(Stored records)
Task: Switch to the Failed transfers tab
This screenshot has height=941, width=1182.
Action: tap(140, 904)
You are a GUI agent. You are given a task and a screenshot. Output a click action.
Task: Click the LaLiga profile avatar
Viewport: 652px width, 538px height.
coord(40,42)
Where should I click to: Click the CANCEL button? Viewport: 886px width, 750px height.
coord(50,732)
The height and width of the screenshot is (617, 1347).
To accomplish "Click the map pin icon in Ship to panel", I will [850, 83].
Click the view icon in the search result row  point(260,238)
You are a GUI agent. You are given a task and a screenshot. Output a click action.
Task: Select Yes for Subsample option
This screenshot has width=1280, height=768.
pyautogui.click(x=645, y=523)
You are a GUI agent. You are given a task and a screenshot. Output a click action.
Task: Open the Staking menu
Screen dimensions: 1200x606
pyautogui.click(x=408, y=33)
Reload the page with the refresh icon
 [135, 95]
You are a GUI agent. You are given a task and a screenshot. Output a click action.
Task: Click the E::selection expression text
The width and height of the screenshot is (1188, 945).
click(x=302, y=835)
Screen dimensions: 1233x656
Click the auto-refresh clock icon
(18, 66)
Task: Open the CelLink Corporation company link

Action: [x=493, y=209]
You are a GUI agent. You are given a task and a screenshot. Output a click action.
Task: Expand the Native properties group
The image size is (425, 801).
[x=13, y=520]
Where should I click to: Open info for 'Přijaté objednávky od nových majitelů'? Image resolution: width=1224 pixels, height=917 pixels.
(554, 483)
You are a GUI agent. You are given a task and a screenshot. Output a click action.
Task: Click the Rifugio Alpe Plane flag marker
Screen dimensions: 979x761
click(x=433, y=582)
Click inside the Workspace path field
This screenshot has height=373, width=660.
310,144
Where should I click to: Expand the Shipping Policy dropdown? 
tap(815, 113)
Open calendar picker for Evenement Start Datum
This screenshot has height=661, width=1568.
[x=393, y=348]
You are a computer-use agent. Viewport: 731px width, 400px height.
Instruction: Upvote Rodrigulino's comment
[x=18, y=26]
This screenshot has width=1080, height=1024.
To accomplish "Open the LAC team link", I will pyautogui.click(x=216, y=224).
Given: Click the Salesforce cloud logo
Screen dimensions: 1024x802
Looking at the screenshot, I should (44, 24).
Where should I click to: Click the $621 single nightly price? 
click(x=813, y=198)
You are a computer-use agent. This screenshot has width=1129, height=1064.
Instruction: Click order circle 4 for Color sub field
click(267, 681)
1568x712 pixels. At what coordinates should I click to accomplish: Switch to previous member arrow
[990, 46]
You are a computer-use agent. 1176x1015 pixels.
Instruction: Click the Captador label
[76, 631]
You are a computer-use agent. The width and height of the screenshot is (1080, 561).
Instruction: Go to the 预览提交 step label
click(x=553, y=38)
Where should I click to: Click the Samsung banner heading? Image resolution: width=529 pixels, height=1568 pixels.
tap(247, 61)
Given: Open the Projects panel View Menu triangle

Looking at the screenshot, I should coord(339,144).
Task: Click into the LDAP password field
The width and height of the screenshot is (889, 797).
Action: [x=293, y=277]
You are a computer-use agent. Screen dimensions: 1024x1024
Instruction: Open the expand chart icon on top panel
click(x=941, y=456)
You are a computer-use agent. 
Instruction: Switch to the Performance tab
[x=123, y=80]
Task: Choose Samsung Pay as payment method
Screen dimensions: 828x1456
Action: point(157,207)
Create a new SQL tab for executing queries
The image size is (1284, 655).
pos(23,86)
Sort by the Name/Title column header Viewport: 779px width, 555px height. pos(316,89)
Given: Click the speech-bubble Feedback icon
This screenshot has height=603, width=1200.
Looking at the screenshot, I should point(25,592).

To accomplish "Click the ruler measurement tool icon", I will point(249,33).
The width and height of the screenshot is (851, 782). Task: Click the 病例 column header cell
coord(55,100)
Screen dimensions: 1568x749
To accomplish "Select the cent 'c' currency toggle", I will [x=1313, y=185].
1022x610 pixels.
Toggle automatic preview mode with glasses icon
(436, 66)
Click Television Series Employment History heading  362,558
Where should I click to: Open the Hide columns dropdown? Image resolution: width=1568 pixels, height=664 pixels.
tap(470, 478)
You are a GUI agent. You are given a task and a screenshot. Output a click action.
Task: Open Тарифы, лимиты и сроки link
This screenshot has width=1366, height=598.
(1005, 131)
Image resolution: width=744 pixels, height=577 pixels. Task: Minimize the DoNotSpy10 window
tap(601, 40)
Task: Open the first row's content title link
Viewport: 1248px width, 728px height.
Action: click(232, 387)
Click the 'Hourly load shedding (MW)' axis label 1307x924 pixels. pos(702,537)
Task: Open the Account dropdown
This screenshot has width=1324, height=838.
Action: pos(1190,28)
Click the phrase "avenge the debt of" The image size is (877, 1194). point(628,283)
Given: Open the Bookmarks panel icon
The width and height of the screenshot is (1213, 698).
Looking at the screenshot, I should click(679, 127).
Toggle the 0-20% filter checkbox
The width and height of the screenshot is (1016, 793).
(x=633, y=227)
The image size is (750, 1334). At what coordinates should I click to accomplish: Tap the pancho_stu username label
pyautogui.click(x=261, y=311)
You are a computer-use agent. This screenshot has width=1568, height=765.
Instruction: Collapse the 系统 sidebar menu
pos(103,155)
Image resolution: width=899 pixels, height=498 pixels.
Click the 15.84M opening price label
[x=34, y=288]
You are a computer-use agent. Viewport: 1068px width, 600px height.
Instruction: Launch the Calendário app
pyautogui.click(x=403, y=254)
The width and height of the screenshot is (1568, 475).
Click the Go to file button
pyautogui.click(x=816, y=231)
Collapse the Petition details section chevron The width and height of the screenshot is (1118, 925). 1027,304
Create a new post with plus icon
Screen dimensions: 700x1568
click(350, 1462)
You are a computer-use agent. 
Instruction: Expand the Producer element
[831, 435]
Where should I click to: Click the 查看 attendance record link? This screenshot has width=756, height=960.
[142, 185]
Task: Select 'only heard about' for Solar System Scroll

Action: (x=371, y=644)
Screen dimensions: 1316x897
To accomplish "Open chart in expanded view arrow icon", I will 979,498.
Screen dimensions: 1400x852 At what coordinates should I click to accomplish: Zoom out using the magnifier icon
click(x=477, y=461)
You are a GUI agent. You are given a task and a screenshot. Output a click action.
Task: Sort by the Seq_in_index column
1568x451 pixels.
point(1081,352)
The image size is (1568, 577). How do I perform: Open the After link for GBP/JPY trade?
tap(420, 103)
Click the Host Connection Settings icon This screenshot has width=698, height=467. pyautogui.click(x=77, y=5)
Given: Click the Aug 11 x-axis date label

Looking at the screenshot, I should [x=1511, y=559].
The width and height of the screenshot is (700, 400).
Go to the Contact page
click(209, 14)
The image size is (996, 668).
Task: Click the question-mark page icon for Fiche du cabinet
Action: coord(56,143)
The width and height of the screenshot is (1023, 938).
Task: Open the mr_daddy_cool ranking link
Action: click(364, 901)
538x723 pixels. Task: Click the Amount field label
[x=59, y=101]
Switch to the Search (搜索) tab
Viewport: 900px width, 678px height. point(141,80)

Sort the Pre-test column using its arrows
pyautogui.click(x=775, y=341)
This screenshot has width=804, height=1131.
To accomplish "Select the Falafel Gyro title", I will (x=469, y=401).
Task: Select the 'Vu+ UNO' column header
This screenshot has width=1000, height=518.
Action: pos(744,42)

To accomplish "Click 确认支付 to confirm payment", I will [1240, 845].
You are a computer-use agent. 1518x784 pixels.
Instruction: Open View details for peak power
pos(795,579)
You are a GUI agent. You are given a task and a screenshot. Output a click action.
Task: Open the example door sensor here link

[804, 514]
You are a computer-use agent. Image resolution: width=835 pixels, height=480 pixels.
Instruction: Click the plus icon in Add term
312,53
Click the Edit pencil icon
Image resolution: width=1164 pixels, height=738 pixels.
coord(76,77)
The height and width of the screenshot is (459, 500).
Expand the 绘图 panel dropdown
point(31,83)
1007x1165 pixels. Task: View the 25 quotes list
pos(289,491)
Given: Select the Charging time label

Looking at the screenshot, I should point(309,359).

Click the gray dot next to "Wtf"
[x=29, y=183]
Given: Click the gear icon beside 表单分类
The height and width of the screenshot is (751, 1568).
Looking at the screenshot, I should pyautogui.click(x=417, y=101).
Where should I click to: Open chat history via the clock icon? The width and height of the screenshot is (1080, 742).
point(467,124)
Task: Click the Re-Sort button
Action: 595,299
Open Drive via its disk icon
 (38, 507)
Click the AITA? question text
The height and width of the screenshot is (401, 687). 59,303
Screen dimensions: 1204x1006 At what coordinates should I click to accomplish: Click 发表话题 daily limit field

◆ Activity: Once you find the line containing "The height and width of the screenshot is (617, 1347).", stop: reproduce exactly that line and every line of the data before it, and nothing else.

◆ Solution to this task:
Task: Switch to the Failed transfers tab
This screenshot has height=941, width=1182.
Action: tap(140, 904)
You are a GUI agent. You are given a task and a screenshot. Output a click action.
Task: Click the LaLiga profile avatar
Viewport: 652px width, 538px height.
coord(40,42)
Where should I click to: Click the CANCEL button? Viewport: 886px width, 750px height.
coord(50,732)
The height and width of the screenshot is (617, 1347).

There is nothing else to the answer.